TEMPO.CO, Sumendep -Sikap Kepala Sekolah SMK Negeri 1 Kalianget, Kabupaten Sumenep, Jawa Timur, yang memaksa lima siswanya menandatangani surat pengunduran diri dari sekolah karena diduga mencuri sebungkus bakpia dan kripik diprotes wali murid.
“Anak saya depresi karena diminta mengundurkan diri, padahal saya yakin dia tidak mencuri,” kata Sri Handayani, orang tua NR, salah seorang siswa SMKN 1 Kalianget yang dipaksa keluar dari sekolah, Kamis 17 Mei 2012.
Menurut Sri, terlepas dari siapa yang benar dan salah, sanksi pengunduran diri yang diajukan pihak sekolah sangat berlebihan. Sebab, pihak Sentra Pengembangan Agribisnis Terpadu (SPAT), Pandaan, Kabupaten Pasuruan, hanya meminta agar kelima anak yang magang dan diduga mencuri diberi pembinaan, bukan dipecat. “Anak saya masih mau sekolah, kenapa diperlakukan seperti ini, padahal belum terbukti bersalah,” ujarnya.

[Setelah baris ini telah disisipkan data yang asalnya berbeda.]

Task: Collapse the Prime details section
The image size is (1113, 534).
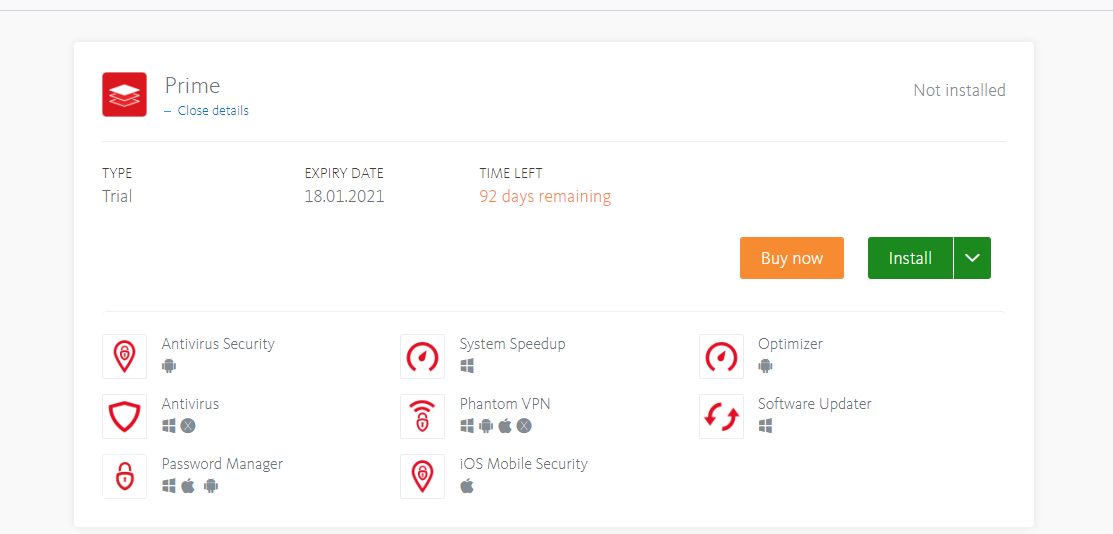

Ketua Dewan Pendidikan Sumenep, M. Kamalil Ersad, sangat menyesalkan tindakan sekolah yang percaya begitu saja pada pernyataan perusahaan dan mengesampingkan kesaksian anak-anak. Padahal, sekolah seharusnya mengutamakan anak-anak. ”Sangat naif jika sekolah dikuasai oleh perusahaan,” katanya kepada Tempo.
Untuk meluruskan masalah ini, kata Kamal, Dewan Pendidikan Sumenep akan menggelar mendengar dari pihak terkait, termasuk juga akan memberikan rekomendasi kepada Bupati. ”Tidak benar juga sekolah memaksa siswanya mengundurkan diri," katanya.
Kepala SMKN 1 Kalianget, Syaiful Rahman, mengatakan permintaan agar kelima siswanya mengundurkan diri adalah keputusan yang tepat agar menjadi pembelajaran bagi siswa lain. “Kasus ini mencemarkan nama sekolah,” katanya.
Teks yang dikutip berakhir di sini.